Her energy and care extend beyond the walls of Tower 8 as she is fully involved with her many advocacies in the promotion of Relationship-Based Care as one of the facilitators of See Me As a Person; representing us as a board member of ANA/C supporting the advancement of our nursing practice, and her volunteer work in the Sacramento County to promote social justice and racial equality.
Most recently, a transplant recipient patient informed this writer that she is most appreciative of Annie because of a special accommodation she made prior to receiving her transplant. The patient was a direct recipient of a kidney donor from her friend who unexpectedly passed away from a brain bleed. The donor patient was being sustained on life support at a Bay Area hospital until the donation can be facilitated to our recipient patient here at UC Davis.
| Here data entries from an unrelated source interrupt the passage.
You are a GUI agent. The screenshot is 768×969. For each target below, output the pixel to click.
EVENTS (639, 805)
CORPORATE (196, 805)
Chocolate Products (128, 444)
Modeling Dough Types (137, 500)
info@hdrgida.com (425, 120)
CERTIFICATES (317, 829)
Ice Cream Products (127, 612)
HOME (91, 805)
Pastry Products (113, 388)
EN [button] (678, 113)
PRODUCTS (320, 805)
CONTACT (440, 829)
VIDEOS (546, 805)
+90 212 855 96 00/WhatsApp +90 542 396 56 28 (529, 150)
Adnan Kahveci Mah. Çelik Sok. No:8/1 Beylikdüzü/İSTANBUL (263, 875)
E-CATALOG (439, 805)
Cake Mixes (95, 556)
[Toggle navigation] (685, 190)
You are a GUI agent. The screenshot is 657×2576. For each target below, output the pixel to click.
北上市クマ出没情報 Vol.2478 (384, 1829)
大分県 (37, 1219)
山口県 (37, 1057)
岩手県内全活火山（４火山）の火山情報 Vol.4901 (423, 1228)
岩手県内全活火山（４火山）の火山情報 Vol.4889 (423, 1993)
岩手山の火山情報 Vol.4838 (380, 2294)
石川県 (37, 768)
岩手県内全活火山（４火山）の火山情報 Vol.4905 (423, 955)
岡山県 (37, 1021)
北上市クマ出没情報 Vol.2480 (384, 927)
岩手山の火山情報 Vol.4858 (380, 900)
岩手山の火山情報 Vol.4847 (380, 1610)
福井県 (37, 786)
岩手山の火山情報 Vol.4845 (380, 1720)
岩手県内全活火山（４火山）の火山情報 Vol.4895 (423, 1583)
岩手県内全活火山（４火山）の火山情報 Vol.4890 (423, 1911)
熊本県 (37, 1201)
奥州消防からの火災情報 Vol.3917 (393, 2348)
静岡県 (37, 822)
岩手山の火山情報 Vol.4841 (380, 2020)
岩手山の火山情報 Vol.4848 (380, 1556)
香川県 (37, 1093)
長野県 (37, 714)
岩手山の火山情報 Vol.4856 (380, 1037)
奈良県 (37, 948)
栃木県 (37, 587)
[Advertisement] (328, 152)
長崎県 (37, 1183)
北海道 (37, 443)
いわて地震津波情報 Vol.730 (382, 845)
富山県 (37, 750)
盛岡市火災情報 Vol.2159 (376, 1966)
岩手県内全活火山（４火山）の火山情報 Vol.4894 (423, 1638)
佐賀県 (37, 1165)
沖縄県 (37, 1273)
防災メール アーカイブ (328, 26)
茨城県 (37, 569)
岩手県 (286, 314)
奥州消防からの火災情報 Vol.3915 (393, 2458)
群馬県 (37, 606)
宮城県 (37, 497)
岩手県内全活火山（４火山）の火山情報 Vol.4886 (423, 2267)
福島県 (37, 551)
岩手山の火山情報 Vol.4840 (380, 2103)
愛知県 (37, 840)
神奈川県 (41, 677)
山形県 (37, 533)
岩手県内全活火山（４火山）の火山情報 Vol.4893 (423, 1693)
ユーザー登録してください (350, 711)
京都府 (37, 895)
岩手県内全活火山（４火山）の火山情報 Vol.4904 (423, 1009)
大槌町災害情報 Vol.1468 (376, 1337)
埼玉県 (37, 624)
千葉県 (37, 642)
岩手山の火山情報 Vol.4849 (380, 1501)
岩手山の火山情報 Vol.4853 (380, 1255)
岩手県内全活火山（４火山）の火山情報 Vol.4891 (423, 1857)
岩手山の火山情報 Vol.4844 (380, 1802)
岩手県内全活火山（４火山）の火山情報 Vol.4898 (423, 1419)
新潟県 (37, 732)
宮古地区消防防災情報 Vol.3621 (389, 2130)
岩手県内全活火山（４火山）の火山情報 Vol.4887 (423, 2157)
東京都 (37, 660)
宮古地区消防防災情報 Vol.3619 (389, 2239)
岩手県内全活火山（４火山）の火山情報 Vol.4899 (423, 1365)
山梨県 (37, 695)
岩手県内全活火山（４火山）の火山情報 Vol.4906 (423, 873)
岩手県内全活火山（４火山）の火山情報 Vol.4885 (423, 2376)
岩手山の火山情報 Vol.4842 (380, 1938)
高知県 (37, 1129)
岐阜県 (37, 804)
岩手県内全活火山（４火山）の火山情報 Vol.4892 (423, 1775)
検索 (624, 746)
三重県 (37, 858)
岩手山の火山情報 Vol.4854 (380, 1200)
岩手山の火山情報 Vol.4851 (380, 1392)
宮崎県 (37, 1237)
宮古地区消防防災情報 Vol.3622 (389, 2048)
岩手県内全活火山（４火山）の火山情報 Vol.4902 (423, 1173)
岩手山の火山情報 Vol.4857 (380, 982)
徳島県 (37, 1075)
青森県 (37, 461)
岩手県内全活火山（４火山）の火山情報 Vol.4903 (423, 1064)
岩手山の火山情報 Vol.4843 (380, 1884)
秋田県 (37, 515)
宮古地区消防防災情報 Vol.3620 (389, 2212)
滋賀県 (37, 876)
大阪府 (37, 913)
The patient verbalized that her own family and the donor's family and children were overwhelmed with the enormous mix of emotions of losing a loved one so suddenly and the decision and opportunity for the kidney transplant. She said that in the midst of grieving for the loss, the exciting yet uncertain opportunity for a transplant, Annie made the effort to take her to a private room, facilitated and made sure she (patient) had a chance to connect via video call to the family members who were with the donor before initiation of the organ procurement from the other hospital. The patient was touched by Annie's kindness and understanding of her need to say goodbye to her donor friend and reassuring his children and family that he will continue to live on. The kidney transplant was a success!
Thank you, Annie, for all you do each and every day!